**PROBLEM TO SOLVE:**
Exactly reproduce each of the entries shown below.
:: INFORMATION SHOWN ::
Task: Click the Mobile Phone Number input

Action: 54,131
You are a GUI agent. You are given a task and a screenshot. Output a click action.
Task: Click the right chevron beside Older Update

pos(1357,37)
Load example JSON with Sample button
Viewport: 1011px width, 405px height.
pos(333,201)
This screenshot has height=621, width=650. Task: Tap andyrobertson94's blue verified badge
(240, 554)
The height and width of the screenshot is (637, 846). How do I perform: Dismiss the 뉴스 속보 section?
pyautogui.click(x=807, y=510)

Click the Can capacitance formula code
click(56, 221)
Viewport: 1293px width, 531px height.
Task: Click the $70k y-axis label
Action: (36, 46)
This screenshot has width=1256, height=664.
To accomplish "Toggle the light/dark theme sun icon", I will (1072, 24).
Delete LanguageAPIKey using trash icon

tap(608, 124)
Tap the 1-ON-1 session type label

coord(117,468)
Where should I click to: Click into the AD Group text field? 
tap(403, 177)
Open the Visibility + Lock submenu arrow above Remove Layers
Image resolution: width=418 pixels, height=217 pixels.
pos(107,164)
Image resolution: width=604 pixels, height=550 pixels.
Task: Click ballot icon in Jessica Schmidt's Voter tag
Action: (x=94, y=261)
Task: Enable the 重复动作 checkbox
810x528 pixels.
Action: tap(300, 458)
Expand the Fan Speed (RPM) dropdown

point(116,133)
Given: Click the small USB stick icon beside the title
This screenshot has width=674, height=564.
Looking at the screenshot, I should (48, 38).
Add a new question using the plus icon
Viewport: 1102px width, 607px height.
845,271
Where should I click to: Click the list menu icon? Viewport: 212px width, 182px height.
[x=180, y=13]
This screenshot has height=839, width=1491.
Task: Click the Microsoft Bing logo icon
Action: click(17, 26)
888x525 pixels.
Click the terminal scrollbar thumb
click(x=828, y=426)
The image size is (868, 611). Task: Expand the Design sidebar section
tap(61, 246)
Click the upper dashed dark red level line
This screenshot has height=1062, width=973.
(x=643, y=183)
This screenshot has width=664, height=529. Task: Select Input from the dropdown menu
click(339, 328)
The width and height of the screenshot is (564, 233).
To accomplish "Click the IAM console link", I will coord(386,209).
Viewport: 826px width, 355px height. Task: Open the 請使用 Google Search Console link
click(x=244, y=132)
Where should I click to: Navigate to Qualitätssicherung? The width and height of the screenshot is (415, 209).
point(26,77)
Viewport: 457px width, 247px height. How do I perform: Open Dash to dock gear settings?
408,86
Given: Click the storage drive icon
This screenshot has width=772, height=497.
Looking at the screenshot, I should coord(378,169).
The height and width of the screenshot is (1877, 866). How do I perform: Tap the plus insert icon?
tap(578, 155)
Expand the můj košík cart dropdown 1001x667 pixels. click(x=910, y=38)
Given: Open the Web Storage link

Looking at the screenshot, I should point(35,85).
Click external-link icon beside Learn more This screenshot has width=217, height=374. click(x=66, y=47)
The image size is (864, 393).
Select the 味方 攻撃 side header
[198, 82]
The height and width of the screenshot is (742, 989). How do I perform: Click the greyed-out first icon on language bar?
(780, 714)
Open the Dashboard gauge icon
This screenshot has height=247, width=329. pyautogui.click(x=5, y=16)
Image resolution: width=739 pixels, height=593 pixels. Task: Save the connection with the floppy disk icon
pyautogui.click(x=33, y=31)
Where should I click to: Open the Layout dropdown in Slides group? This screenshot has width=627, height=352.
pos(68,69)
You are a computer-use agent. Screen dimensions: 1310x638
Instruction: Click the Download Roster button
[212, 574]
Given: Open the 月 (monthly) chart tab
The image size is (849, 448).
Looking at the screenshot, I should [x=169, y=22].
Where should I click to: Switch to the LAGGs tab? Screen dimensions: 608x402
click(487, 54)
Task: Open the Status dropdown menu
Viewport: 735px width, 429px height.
:::
**ANSWER SPACE:**
Task: Click the Mobile Phone Number input

Action: 54,131
You are a GUI agent. You are given a task and a screenshot. Output a click action.
Task: Click the right chevron beside Older Update

pos(1357,37)
Load example JSON with Sample button
Viewport: 1011px width, 405px height.
pos(333,201)
This screenshot has height=621, width=650. Task: Tap andyrobertson94's blue verified badge
(240, 554)
The height and width of the screenshot is (637, 846). How do I perform: Dismiss the 뉴스 속보 section?
pyautogui.click(x=807, y=510)

Click the Can capacitance formula code
click(56, 221)
Viewport: 1293px width, 531px height.
Task: Click the $70k y-axis label
Action: (36, 46)
This screenshot has width=1256, height=664.
To accomplish "Toggle the light/dark theme sun icon", I will (1072, 24).
Delete LanguageAPIKey using trash icon

tap(608, 124)
Tap the 1-ON-1 session type label

coord(117,468)
Where should I click to: Click into the AD Group text field? 
tap(403, 177)
Open the Visibility + Lock submenu arrow above Remove Layers
Image resolution: width=418 pixels, height=217 pixels.
pos(107,164)
Image resolution: width=604 pixels, height=550 pixels.
Task: Click ballot icon in Jessica Schmidt's Voter tag
Action: (x=94, y=261)
Task: Enable the 重复动作 checkbox
810x528 pixels.
Action: tap(300, 458)
Expand the Fan Speed (RPM) dropdown

point(116,133)
Given: Click the small USB stick icon beside the title
This screenshot has width=674, height=564.
Looking at the screenshot, I should (48, 38).
Add a new question using the plus icon
Viewport: 1102px width, 607px height.
845,271
Where should I click to: Click the list menu icon? Viewport: 212px width, 182px height.
[x=180, y=13]
This screenshot has height=839, width=1491.
Task: Click the Microsoft Bing logo icon
Action: click(17, 26)
888x525 pixels.
Click the terminal scrollbar thumb
click(x=828, y=426)
The image size is (868, 611). Task: Expand the Design sidebar section
tap(61, 246)
Click the upper dashed dark red level line
This screenshot has height=1062, width=973.
(x=643, y=183)
This screenshot has width=664, height=529. Task: Select Input from the dropdown menu
click(339, 328)
The width and height of the screenshot is (564, 233).
To accomplish "Click the IAM console link", I will coord(386,209).
Viewport: 826px width, 355px height. Task: Open the 請使用 Google Search Console link
click(x=244, y=132)
Where should I click to: Navigate to Qualitätssicherung? The width and height of the screenshot is (415, 209).
point(26,77)
Viewport: 457px width, 247px height. How do I perform: Open Dash to dock gear settings?
408,86
Given: Click the storage drive icon
This screenshot has width=772, height=497.
Looking at the screenshot, I should coord(378,169).
The height and width of the screenshot is (1877, 866). How do I perform: Tap the plus insert icon?
tap(578, 155)
Expand the můj košík cart dropdown 1001x667 pixels. click(x=910, y=38)
Given: Open the Web Storage link

Looking at the screenshot, I should point(35,85).
Click external-link icon beside Learn more This screenshot has width=217, height=374. click(x=66, y=47)
The image size is (864, 393).
Select the 味方 攻撃 side header
[198, 82]
The height and width of the screenshot is (742, 989). How do I perform: Click the greyed-out first icon on language bar?
(780, 714)
Open the Dashboard gauge icon
This screenshot has height=247, width=329. pyautogui.click(x=5, y=16)
Image resolution: width=739 pixels, height=593 pixels. Task: Save the connection with the floppy disk icon
pyautogui.click(x=33, y=31)
Where should I click to: Open the Layout dropdown in Slides group? This screenshot has width=627, height=352.
pos(68,69)
You are a computer-use agent. Screen dimensions: 1310x638
Instruction: Click the Download Roster button
[212, 574]
Given: Open the 月 (monthly) chart tab
The image size is (849, 448).
Looking at the screenshot, I should [x=169, y=22].
Where should I click to: Switch to the LAGGs tab? Screen dimensions: 608x402
click(487, 54)
Task: Open the Status dropdown menu
Viewport: 735px width, 429px height.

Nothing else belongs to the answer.